Life on the palette

Boonie

New member
You must bear in mind that some "copper" coins are no longer made from copper as the scrap value has out weighed the face value of the coin. Check with a megnet, modern alloy "coppers" are non magnetic and will offer no protection against bacteria.
 

DarkStar

New member
The penny trick seems to work pretty well for me. I have a commercially produced wet palette, and the lid is NOT completely air-tight. So if people are using more air tight storage containers, maybe that is increasing the microbe production in some way?

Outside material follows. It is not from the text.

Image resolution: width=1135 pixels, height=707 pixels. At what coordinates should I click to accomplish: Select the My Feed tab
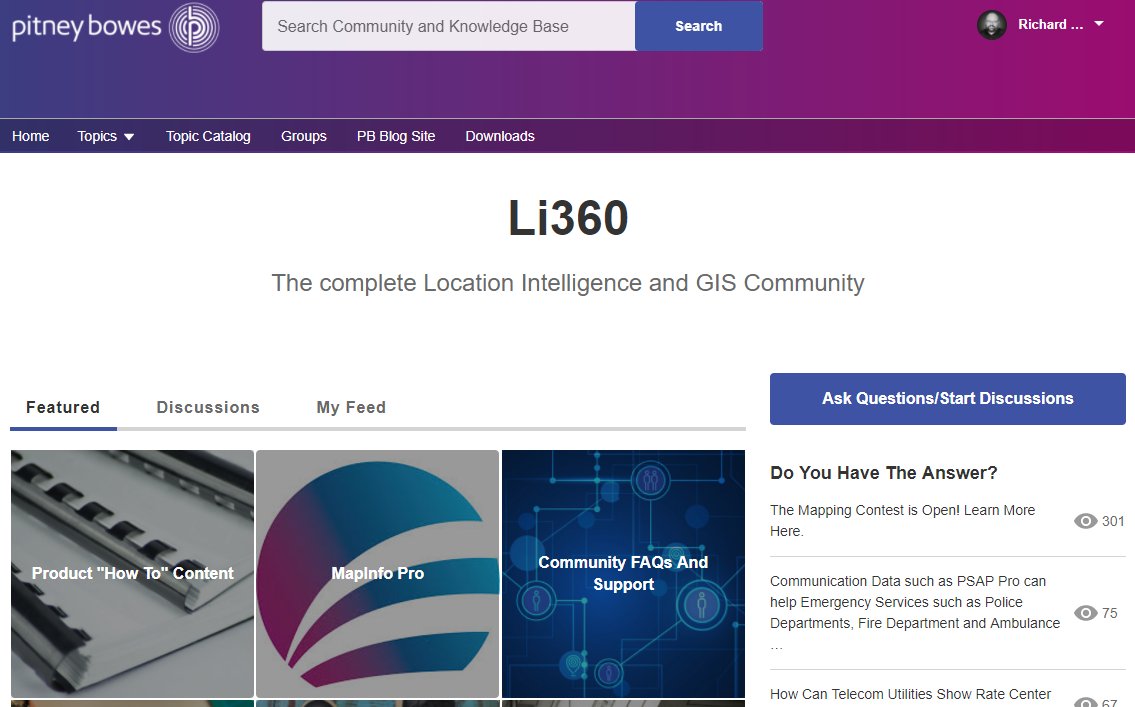tap(351, 407)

Interesting to think about. The three wet palettes I use, their lids aren't air tight either. One's a plastic box with a hinge that my airbrush shipped in, closes just fine but doesn't 'snap' shut or seal tightly, just kind of lays closed. The other small one I use is basically the same thing, just a little plastic box with a claspy thing in front that keeps it closed and finally my big one is this big old metal box that I mentioned was leaky due to a faulty seam. The lid for that one just lays on top and I can press it down to seal it, but the seam isn't properly welded so it's not airtight.

I just looked over at the two smaller ones as I typed this and they're both now dried up with the paint I left in them, along with the sponge, completely dry since I haven't used them in weeks and it's been blazing hot here. There is literally no odor at all from them when opened. Nothing at all. Could be due to climate as well...it's just dry and hot here about 8 months of the year, haven't had a day below 90 in about a month and have almost forgotten what clouds even look like, saw a contrail from a passing plane this morning and that's about as good as it gets lately.
 

DarkStar

New member
You must bear in mind that some "copper" coins are no longer made from copper as the scrap value has out weighed the face value of the coin. Check with a megnet, modern alloy "coppers" are non magnetic and will offer no protection against bacteria.


The first part of that is of interest, but copper, even pure copper isn't going to be affected by a magnetic field, unless the magnetic field was really powerful.
 

Einion

New member
I've been having a problem with my homemade wet pallet, the paint separates nearly instantly and just dissolves into virtually nothing, what is causing this?
How watery is your paint mix? Some separation is perfectly normal, but it shouldn't happen incredibly quickly except for very watery mixes. It'll also tend to happen with certain mixtures more than others, simply because of the differences in the pigments used (some are heavy, some are light).


You must bear in mind that some "copper" coins are no longer made from copper as the scrap value has out weighed the face value of the coin. Check with a megnet, modern alloy "coppers" are non magnetic and will offer no protection against bacteria.
I think you have that back to front: the ones with less copper are the ones that'll be magnetic since the core might be steel. But the foil on the outside is still basically the same metal that's always been used for coppers.

Copper coins are a "if it quacks like a duck chances are it is a duck" kinda thing - if it's the colour of copper and oxidises like copper it'll largely be copper (usually 75% or higher). Even the golden-coloured metal used on some coins (€1 and €2, £1) is mostly copper.